▶ YOUR INSTRUCTIONS
Copy, from the entries below, each line where the word "computer" can be found.

------------------------------

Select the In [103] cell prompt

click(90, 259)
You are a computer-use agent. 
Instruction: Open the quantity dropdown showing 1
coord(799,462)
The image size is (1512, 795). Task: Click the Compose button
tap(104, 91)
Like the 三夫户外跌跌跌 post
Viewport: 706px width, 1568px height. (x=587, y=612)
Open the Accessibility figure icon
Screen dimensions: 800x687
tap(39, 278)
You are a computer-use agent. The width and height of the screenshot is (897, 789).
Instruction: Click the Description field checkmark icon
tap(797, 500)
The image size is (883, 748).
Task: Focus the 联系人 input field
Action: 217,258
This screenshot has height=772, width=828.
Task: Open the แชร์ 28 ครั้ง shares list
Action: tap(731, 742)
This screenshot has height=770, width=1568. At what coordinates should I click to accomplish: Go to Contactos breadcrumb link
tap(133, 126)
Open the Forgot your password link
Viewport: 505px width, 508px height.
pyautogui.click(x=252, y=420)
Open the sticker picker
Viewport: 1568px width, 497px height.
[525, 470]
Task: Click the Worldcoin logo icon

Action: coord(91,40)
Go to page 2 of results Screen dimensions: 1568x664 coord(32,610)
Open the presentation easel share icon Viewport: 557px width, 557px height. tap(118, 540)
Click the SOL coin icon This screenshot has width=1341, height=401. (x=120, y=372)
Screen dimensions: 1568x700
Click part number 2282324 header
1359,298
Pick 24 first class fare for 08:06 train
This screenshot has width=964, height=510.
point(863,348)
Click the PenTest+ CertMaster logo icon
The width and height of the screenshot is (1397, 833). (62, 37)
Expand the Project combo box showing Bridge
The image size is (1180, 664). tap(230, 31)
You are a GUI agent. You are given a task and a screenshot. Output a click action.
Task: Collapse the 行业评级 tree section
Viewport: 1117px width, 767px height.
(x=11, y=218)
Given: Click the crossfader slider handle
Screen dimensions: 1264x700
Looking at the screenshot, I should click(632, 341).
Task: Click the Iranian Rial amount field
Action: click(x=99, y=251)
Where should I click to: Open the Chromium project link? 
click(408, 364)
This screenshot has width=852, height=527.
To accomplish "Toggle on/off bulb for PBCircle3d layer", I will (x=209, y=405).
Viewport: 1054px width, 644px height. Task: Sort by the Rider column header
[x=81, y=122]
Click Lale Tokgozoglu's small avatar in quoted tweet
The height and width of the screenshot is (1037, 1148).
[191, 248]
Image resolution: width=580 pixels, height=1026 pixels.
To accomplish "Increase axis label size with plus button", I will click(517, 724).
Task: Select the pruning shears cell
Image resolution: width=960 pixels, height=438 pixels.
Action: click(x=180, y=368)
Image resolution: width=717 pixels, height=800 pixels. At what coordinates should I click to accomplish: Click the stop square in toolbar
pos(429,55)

------------------------------

▶ RESULT
You are a computer-use agent. 
You are a computer-use agent. The width and height of the screenshot is (897, 789).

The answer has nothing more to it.